Sesudah kejadian tersebut, 30 September diperingati sebagai Hari Peringatan
Gerakan 30 September. Hari berikutnya, 1 Oktober, ditetapkan sebagai Hari
Kesaktian Pancasila. Pada masa pemerintahan Soeharto, biasanya sebuah film
mengenai kejadian tersebut juga ditayangkan di seluruh stasiun televisi di
Indonesia setiap tahun pada tanggal 30 September. Selain itu pada masa Soeharto
biasanya dilakukan upacara bendera di Monumen Pancasila Sakti di Lubang Buaya
dan dilanjutkan dengan tabur bunga di makam par apahlawan revolusi di TMP
Kalibata. Namun sejak era Reformasi bergulir, film itu sudah tidak ditayangkan
lagi dan hanya tradisi tabur bunga yang dilanjutkan.
Pada 29 September - 4 Oktober 2006, diadakan rangkaian acara peringatan
untuk mengenang peristiwa pembunuhan terhadap ratusan ribu hingga jutaan jiwa
di berbagai pelosok Indonesia. Acara yang bertajuk "Pekan Seni Budaya
dalam rangka memperingati 40 tahun tragedi kemanusiaan 1965" ini
berlangsung di Fakultas Ilmu Budaya Universitas Indonesia, Depok. Selain
civitas academica Universitas Indonesia, acara itu juga dihadiri para korban
tragedi kemanusiaan 1965, antara lain Setiadi, Murad Aidit, Haryo Sasongko,
Sasmaja, dan Putmainah.
BAB III
KESIMPULAN
Kesimpulan
yang dapat diambil, yaitu sebagai berikut :
- Peristiwa G 30 S PKI adalah peristiwa berdarah bunuh membunuh yang
tidak jelas kepastiannya, dalam peristiwa ini 6 jendral tewas dan PKI
dituduh sebagai pembunuhnya. Kronologinya akan dibahas pada poin-poin di
bawah.
- Menurut isu beredar, ada kabar bahwa para jenderal tidak puas dengan
pemerintahan Soekarno, kabar ini disebut Isu Dewan Jenderal, menurut isu
beredar, kemudian digerakan pasukan Cakrabirawa untuk menangkap dan
mengadili mereka, namun dalam proses penangkapan, secara tak terduga
mereka terbunuh pada tanggal 30 September 1965.

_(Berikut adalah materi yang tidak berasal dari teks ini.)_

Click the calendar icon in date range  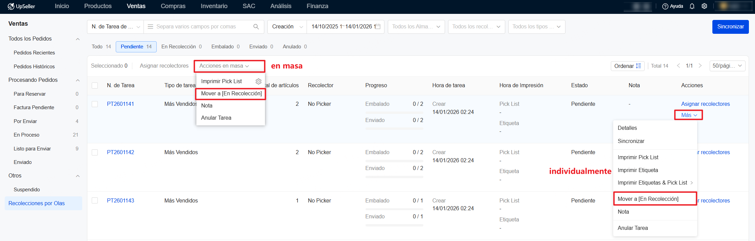[x=378, y=27]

- Menurut isu, setelah ke enam jenderal terbunuh, tersebarlah tuduhan
bahwa PKI yang membunuh para jenderal tersebut.
- Menurut isu, untuk menyikapi tuduhan atas PKI
tersebut, diberantaslah PKI yang dianggap ingin mengudeta pemerintahan.

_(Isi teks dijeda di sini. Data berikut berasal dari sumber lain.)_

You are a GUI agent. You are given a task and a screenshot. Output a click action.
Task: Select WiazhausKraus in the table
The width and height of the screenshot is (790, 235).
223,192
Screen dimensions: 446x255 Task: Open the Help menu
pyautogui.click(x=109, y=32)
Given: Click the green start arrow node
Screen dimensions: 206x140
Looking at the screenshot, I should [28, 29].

Banyak anggota-anggota PKI yang terbunuh, juga banyak orang-orang kita
yang terbunuh oleh PKI, semua itu terjadi pasca terbunuhnya jenderal pada
30 September 1965
- Sampai akhirnya, lima bulan setelah itu, keluarlah Supersemar (Surat
Perintah Sebelas Maret). Sukarno memberi Suharto kekuasaan tak terbatas
melalui Surat Perintah sebelas Maret. Semua pihak, terutama Soekarno berharap
semoga aksi bunuh membunuh pasca kejadian 30 September 1965, itu segera
selesai
- Sesudah kejadian tersebut, 30 September diperingati sebagai Hari
Peringatan Gerakan 30 September. Hari berikutnya, 1 Oktober, ditetapkan
sebagai Hari Kesaktian Pancasila. Isu mengenai peristiwa G 30 S PKI, dari
mulai tuduhan-tuduhan kudeta sampai kematian para jenderal tidak begitu
jelas, hanya Allah yang tau apa yang terjadi sebenarnya, saya hanya copy
paste dan mengedit dari beberapa sumber. Waullahua’lam bis sawaf.